RECORDS FOR THE EXERCISE

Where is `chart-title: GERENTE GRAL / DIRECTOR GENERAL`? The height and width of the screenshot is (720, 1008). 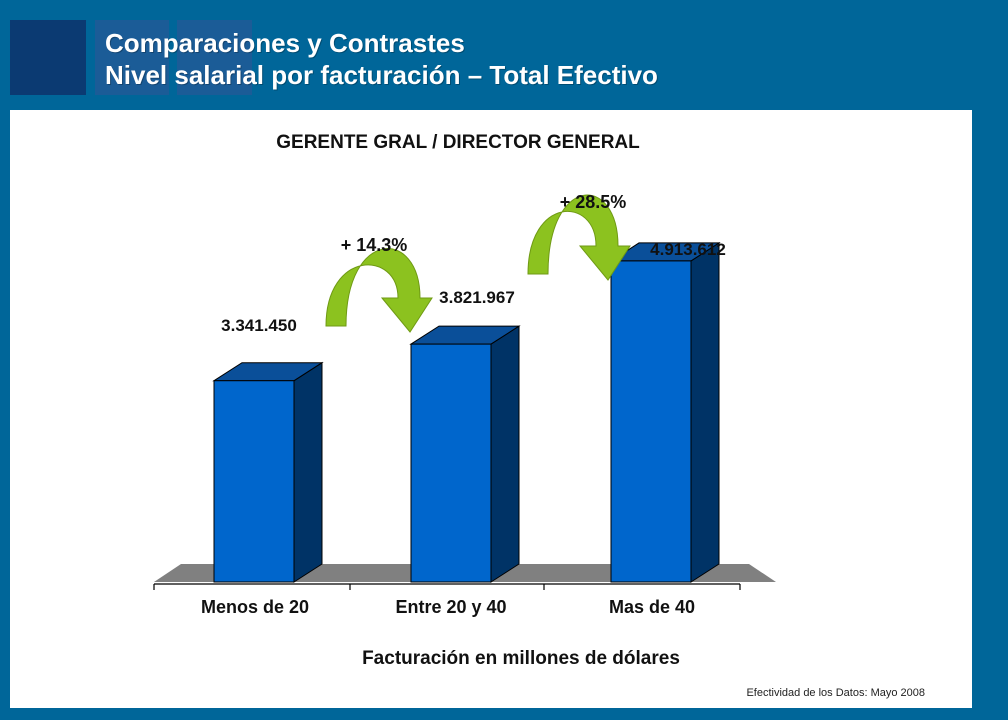
chart-title: GERENTE GRAL / DIRECTOR GENERAL is located at coordinates (458, 142).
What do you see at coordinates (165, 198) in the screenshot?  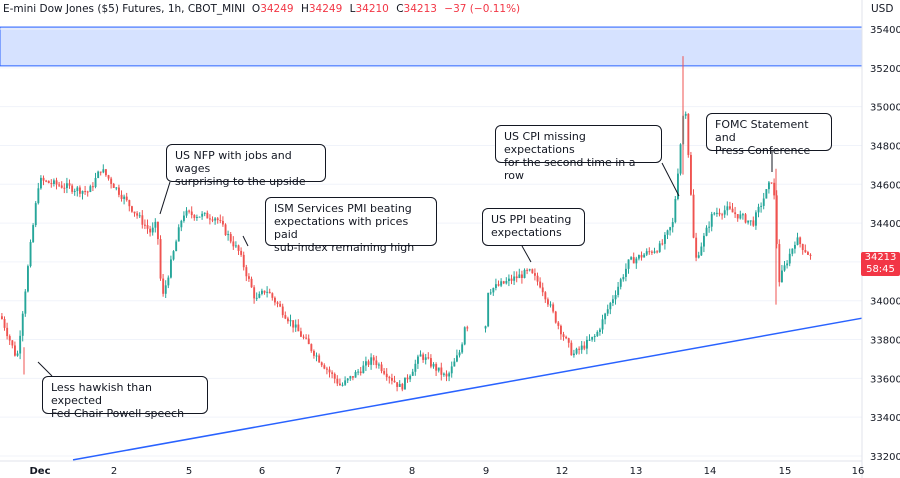 I see `callout-pointer` at bounding box center [165, 198].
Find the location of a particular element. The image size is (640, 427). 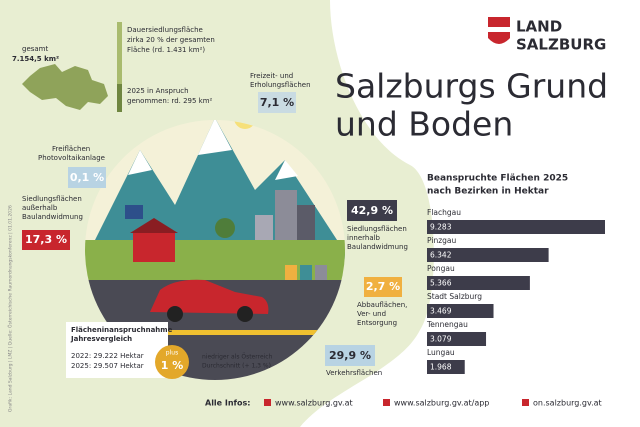

logo-text: SALZBURG is located at coordinates (561, 45).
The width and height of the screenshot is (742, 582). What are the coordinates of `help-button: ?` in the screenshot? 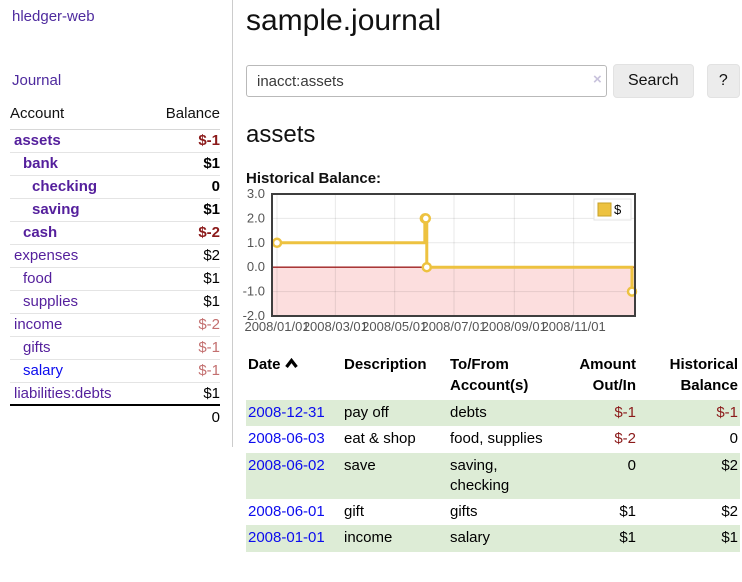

YOUR OBJECTIVE
Begin at the line of the data above that contains "Find the location" and continue through the final line of the data. Rewrite those lines as a numbered list, skipping blank lines and leaving out the pictures.

FINISHED TASK
1. Find the location of a particular element. The image size is (640, 427). 
2. logo-text: SALZBURG is located at coordinates (561, 45).
3. The width and height of the screenshot is (742, 582). What are the coordinates of `help-button: ?` in the screenshot? 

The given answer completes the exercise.